■ Problem 1:
Answer these questions using the Shop Small Saturday article:
(a) Where was the birthday lunch held?
(b) Where does Teri Bickford work?
(c) In what year did small businesses face unprecedented challenges?
■ Problem 2:
Repeat the passage of the Shop Small Saturday article from "Small businesses have" up to and including "them stay afloat.", word for word.
■ Problem 3:
Carry on the Shop Small Saturday article, starting after its final sentence.

The Walker family from Kalispell was in Cut Bank on Shop Small Saturday to celebrate Candi’s dad’s 80th birthday. Her family came from Havre to meet them half-way for a birthday lunch at the Big Sky Cafe. Pictured with Candi, left, are sons Jackson and Robert, back, and daughter Peyton. While visiting, the Walkers shared their neighbors in Kalispell are former Cut Bank residents, Bill and Metha Edens, and Candi’s babysitter while growing up was Teri Bickford, who works at Norman’s.

Small businesses have faced unprecedented challenges in 2020. As the COVID-19 pandemic wore on throughout the year, small businesses continued to confront the economic fallout wrought by the virus.

Though many businesses managed to hang on as the pandemic continued through spring, summer and fall, such businesses need their communities to continue to help them stay afloat.

Stored data entries:

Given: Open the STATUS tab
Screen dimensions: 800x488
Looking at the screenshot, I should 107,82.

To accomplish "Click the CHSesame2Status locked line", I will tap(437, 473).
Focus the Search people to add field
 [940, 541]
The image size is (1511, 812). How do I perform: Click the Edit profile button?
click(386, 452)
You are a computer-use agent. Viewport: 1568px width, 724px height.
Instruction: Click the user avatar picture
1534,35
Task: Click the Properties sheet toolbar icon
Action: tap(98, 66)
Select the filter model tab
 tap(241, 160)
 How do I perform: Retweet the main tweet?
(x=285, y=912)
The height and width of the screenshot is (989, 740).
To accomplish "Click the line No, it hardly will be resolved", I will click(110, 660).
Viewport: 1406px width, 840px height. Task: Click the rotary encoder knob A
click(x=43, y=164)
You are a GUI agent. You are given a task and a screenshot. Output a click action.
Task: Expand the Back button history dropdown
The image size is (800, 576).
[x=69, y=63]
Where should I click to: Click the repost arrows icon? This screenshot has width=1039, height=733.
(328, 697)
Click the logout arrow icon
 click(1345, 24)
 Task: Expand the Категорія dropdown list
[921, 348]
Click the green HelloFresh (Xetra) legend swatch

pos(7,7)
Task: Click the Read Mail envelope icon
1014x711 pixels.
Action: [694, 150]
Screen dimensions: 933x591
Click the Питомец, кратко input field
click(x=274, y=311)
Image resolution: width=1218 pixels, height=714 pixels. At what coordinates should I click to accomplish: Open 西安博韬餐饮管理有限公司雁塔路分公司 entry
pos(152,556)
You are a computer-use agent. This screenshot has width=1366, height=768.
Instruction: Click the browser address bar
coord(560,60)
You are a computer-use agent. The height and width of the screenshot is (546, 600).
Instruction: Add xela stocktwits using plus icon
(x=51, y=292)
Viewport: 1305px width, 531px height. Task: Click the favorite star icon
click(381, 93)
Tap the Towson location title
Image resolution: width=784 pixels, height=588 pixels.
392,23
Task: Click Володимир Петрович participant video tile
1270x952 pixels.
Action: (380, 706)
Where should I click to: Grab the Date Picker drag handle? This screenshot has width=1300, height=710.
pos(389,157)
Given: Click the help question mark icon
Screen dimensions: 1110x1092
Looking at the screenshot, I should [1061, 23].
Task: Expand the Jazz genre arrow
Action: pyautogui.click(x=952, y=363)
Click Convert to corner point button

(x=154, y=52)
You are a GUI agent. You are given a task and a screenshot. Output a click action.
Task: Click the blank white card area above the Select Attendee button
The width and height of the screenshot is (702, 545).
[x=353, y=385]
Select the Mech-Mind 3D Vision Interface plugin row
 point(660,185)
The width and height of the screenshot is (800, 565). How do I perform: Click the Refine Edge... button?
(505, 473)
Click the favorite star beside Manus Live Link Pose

■ Task response 1:
(a) At the Big Sky Cafe
(b) At Norman's
(c) 2020

■ Task response 2:
Small businesses have faced unprecedented challenges in 2020. As the COVID-19 pandemic wore on throughout the year, small businesses continued to confront the economic fallout wrought by the virus.

Though many businesses managed to hang on as the pandemic continued through spring, summer and fall, such businesses need their communities to continue to help them stay afloat.

■ Task response 3:
Consumers have not been immune to the economic fallout of the COVID-19 pandemic. As consumers loosen their purse strings and begin spending more during the holiday season, they can embrace some unique ways to help small businesses in their community.

• Support struggling local businesses. Consumers may not typically give much thought to whether a local business  is struggling before spending their money, but doing so can help small businesses that have had an especially difficult time during the pandemic. 

Sales in the clothing and accessory and food services and drinking places industries were still down nearly 20 percent in July 2020. Supporting locally owned businesses in these industries can infuse some much-needed cash into their operations.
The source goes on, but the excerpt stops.